Alternative methods of decoding for the Baird System with NTSC Colour:
Electronic Switching, and Striped Filter.

Electronic Switching:
This would work by switching the composite colour signal electronically to each of 3 seperate outputs in turn, in synchronism with the 14.7 kHz Yellow line reference, thereby "demultiplexing" the 3 colour signals. Or if you had burnt the files to a CD, you might "cheat" by taking a 44.1 kHz switching reference from inside your CD player.

Colour Stripe Filter:
This would work by using White LEDs and placing the filter in front of the disc. The filter would consist of almost horizontal stripes of Red, Green, Blue, there being 36 groups in all. The stripes would not actually be horizontal, but lined up along radii from the centre of the disc (see picture). It would require EXTREMELY accurate phase synchonisation of the motor to within less than 1/10 th of a degree per revolution over long periods. The filter could be produced by simply printing out the picture of the filter here, onto inkjet printer transparency paper.
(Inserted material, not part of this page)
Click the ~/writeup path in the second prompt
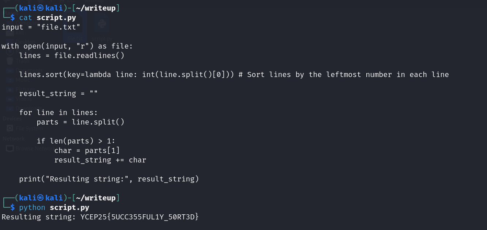The width and height of the screenshot is (487, 230). click(96, 198)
Print size should be adjusted to match the size of the picture scanned by the Nipkow disc:
Right Hand Side Height = Distance between the 2 outermost holes
Left Hand Side Height = Distance between the 2 innermost holes
Width = Difference between the radius from the centre to the outermost hole, and the radius from the centre to the innermost hole
If it was ever possible to synchronise the disc accurately enough in the first place, minute inaccuracies in the shape and size of the filter would cause "purity errors" whereby even if the correct hue was obtained at the bottom of the picture it would be wrong at the top and vice versa. It may be a bit of a stretch to expect a striped filter to work with a Nipkow Disk, but they do work very well where the stability of the picture scan can be relied upon, i.e. LCD Pocket TVs, and LCD PC Monitors. Both of these use the same principle of a Black & White picture with stripes, viewed through a precision located colour stripe filter.

A Note on PAL:
It would be possible to synthesize a PAL signal through bmp to wav conversion, but it would be a very elaborate process. The key is to reverse the RGB sequence to become BGR on alternate scan lines. This is the "dot sequential" equivalent of PAL. It could be done by mirroring alternate lines of the bitmap in Paint Shop or Photoshop, then after converting to wav, carefully selecting the same alternate lines in Cool Edit and making them play backwards. It would not really be worthwhile for this kind of project, but it's nice to know that it could be done!